Kid at Heart: Cupcakes and Cartwheels Quick Change Watch

I don't know about you guys, but I'm not much of a watch girl. Cellphone? Sure. iPod? Why not. But as far as timepieces are concerned, I just never felt a tremendous need for the old fashioned watch. Until, that is, I discovered the completely adorable Quick change watch from Cartwheels and Cupcakes. It makes a great gift for the 8-12 year old girl set (it even comes in a cute-as-pie pink gift case that makes wrapping paper totally unnecessary), but I think it makes a wonderful gift for grown ups in search of a time piece with a little pizazz. The watch comes with eleven grosgrain ribbons that you can switch out to match your outfit or your mood. I'm particularly fond of the red ribbon with white polka dots--Like something Minnie Mouse would wear! And the ribbons themselves remind me of preppy canvas belts we were all rocking back in the '90s. Very retro.

Guest blog post: Karen Romano Young

In preparation for our Doodlebug: A Novel in Doodles event with her later this month, author and illustrator Karen Romano Young has kindly volunteered to be a guest on our blog. Appropriately enough, she doodled her post...

Join us Sunday, October 17th at 1pm for an excerpt reading, book signing, and drawing activity. How do you doodle?

Doodlebug is a middle grade graphic novel. If your junior high kid likes to draw, or better yet, simply wants to learn to draw, this event is perfect for her/him!

Sunday, October 3, 2010

Store event debrief: My Name Is Not Isabella

Our event with Jennifer Fosberry for her first picture book My Name Is Not Isabella went fabulously!

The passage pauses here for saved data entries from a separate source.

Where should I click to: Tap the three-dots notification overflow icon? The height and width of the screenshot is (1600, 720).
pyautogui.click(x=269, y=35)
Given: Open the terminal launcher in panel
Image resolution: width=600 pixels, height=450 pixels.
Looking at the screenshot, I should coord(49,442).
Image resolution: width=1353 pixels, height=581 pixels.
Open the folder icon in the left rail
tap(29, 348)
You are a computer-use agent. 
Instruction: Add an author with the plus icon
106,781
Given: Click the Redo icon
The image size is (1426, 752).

We had multiple rounds of a few groups of families who each heard an impassioned reading (Fosberry stamps her feet and shakes her head at Isabella's every repetition of "My name is not Isabella!") and had great discussions about why Fosberry wrote this book. She has a daughter who loved to play pretend as a princess, and she wanted her daughter to have a book with more imaginative possibilities; as Fosberry says, "a life beyond the tiara."

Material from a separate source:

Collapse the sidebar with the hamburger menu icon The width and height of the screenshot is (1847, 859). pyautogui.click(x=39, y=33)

Not only preschoolers will like this picture book: elementary schoolers through adults will, too: it's empowering and funny. I am so happy that there's a book like this out there now. Girls and boys (and men and women) need books like Isabella to remind them just how big they can dream. We still have some Dream Big! cards in the store, so when you come by to check out the book, be sure to share your dream and we can post it here on the blog.

In March, you can look for My Name Is Not Alexander, a corresponding book starring a young boy who also has a big imagination.

Thanks so much to Jennifer for coming out here! She's going to be an author to look out for. Thanks to everyone (especially Heidi and Kay) at Sourcebooks for their enthusiasm and help with planning this event. Because of all of you, and our great customers, we've completely sold out of the books! We'll be reordering and hope to have the author swing by to sign stock before she heads back to California.